Traveling between Homewood and the hospital “was just out of the question. I had to be able to run there at a moment’s notice,” LaBreck said. She was able to stay close to Dylan by living at the Ronald McDonald House. 

“Essentially they took every life’s worry off my plate so I could focus on being there for him. It was everything to me,” LaBreck said, and when she checked out and didn’t get a bill, she knew she’d find a way to support the organization. 

“I vowed then that I would do whatever I could to raise awareness and funding for Ronald McDonald House and it started with something as simple as collecting my pop tabs and when Dylan was old enough, he started pestering people for their pop tabs too and that’s how it grew beyond our household,” LaBreck said.

Then Dylan’s neighbor, Willow School second grade teacher Patti Jo Boehm, learned of the family’s efforts and about five years ago decided to make it a project for her class to help them expand their awareness of the needs of others. 

But Boehm hoped to give students a personal connection so they’d understand why they were saving the pop tabs. LaBreck was invited to Willow to present a power point to the class explaining about Dylan’s care and her time at Ronald McDonald House, and how the family made it a year-round project to collect the pop tabs.

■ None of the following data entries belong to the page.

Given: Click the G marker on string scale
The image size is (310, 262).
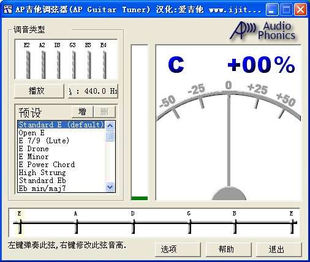Looking at the screenshot, I should [x=190, y=224].
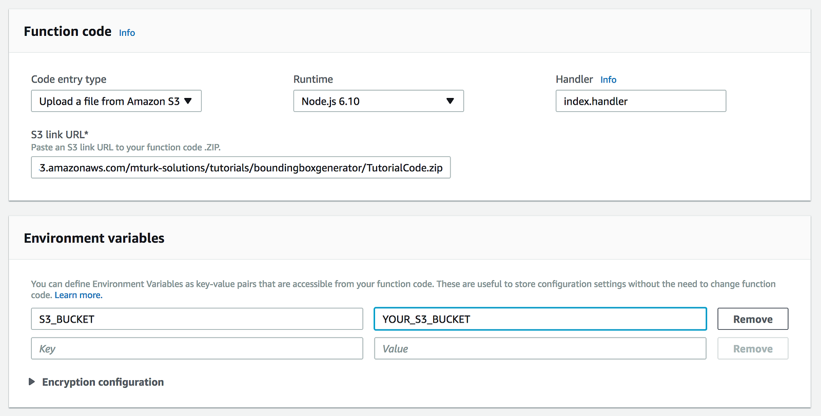The width and height of the screenshot is (821, 416).
Task: Click the empty Value field
Action: click(540, 349)

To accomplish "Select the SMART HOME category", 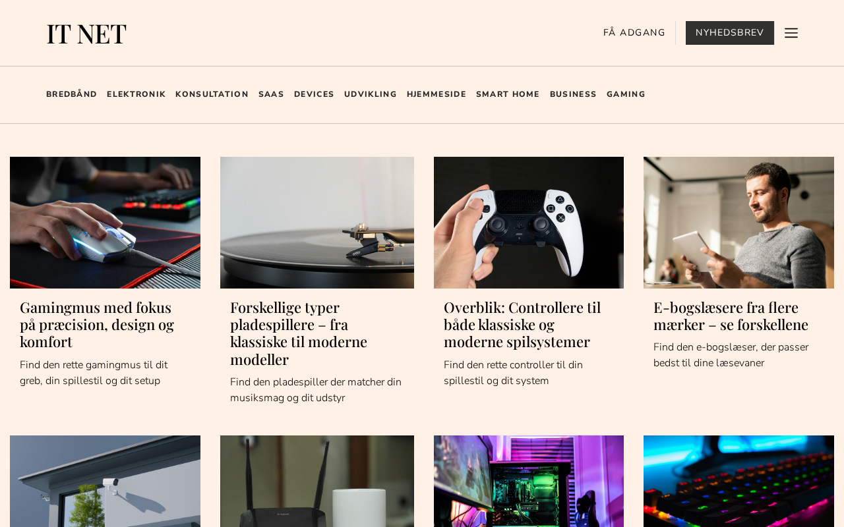I will point(508,94).
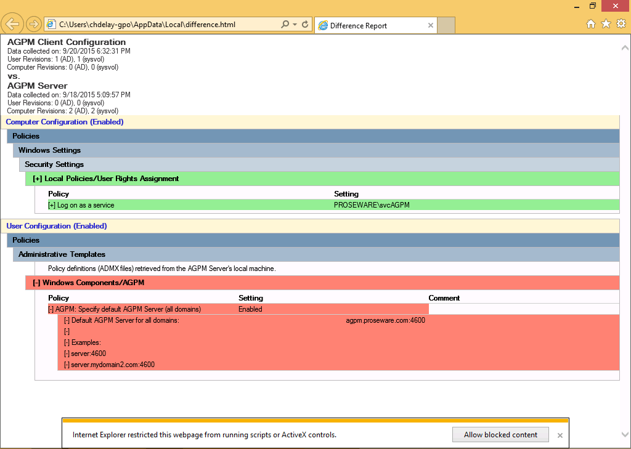Open Favorites with the star icon
This screenshot has height=449, width=631.
tap(606, 24)
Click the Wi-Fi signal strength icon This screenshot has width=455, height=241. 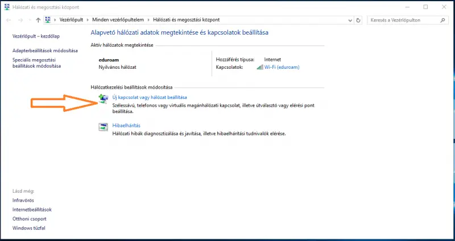click(x=260, y=67)
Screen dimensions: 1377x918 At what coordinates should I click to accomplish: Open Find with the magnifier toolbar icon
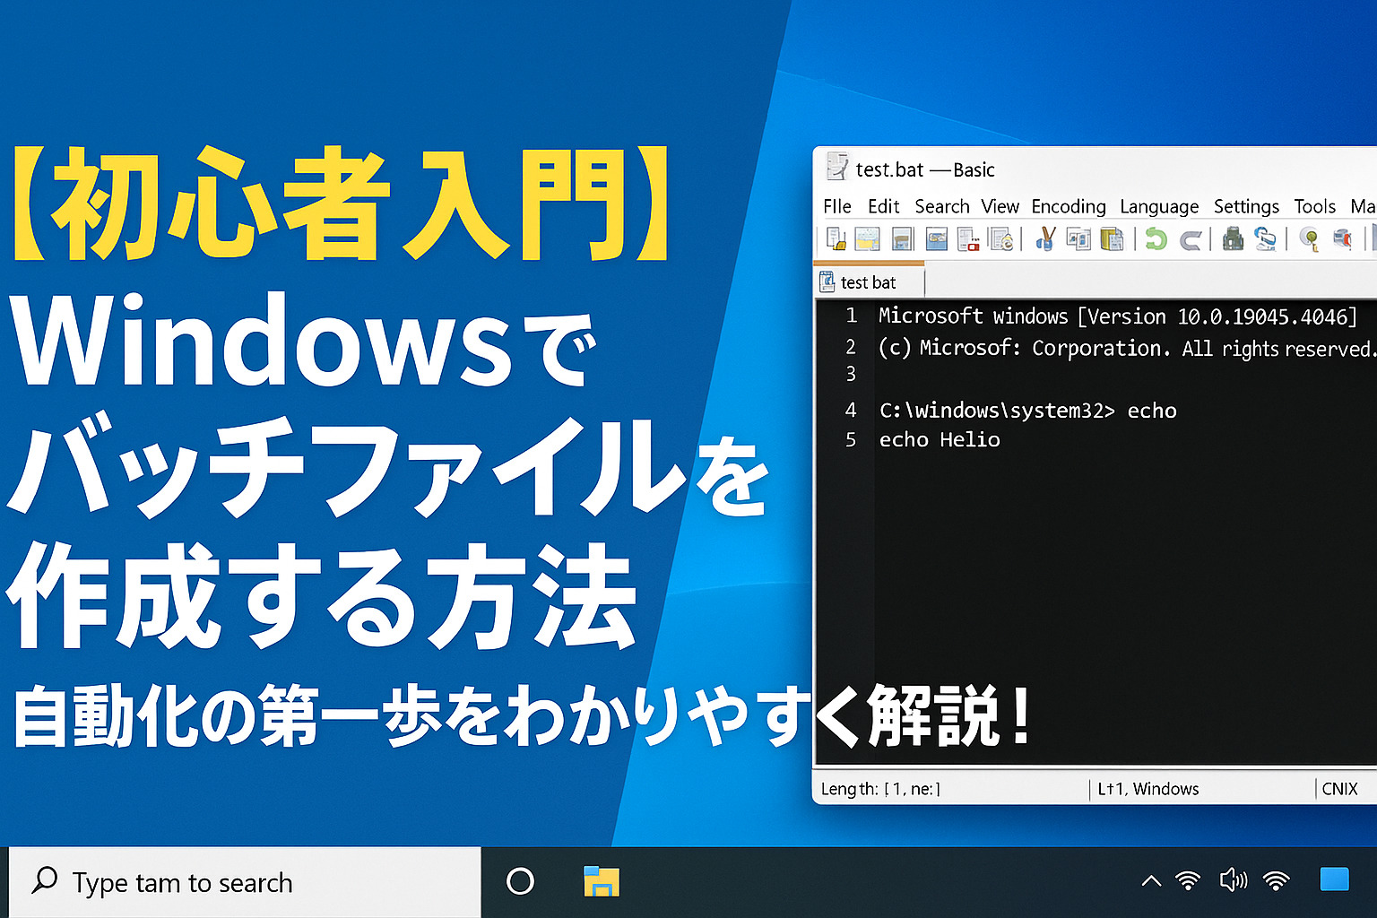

The teacher said the personal connection LaBreck offers the students is helping them “understand it more and feel more responsible and more inclined to do something. We have a collection container in our room. We fill that up in no time,” Boehm said. “Kids bring them in plastic bags, and people around school save them for us, too.”

Students at Churchill School and Flossmoor Community Church preschool program are saving the pop tabs too, and friends, families, businesses and the community are learning about Dylan’s efforts and dropping pop tabs off for the collection.

Dylan makes his yearly collection day around the Martin Luther King Jr. holiday. LaBreck thought it was a great service project for that day.

“I started documenting how much we’re collecting in 2014 when his school got behind him, it went from an impressive two boxes of pop tabs to now 160 pounds,” LaBreck said. “It’s always surprising when people say all I have is this little baggie, but Dylan and I pick up collections and it is amazing how those turn into a box worth. Everyone counts, every single tab counts in total and it’s really impressive to see how it all adds up.”

LaBreck explained that the pop tab has about the same amount of aluminum as the can. Ronald McDonald House organizers store up the donations until they’re ready to sell them on the market. The money helps cover costs for families staying at the Ronald McDonald House.

“It’s such a small thing that everyone can participate in. Our ability to make a big impact with this was greatly enhanced with such a caring community behind us,” she said.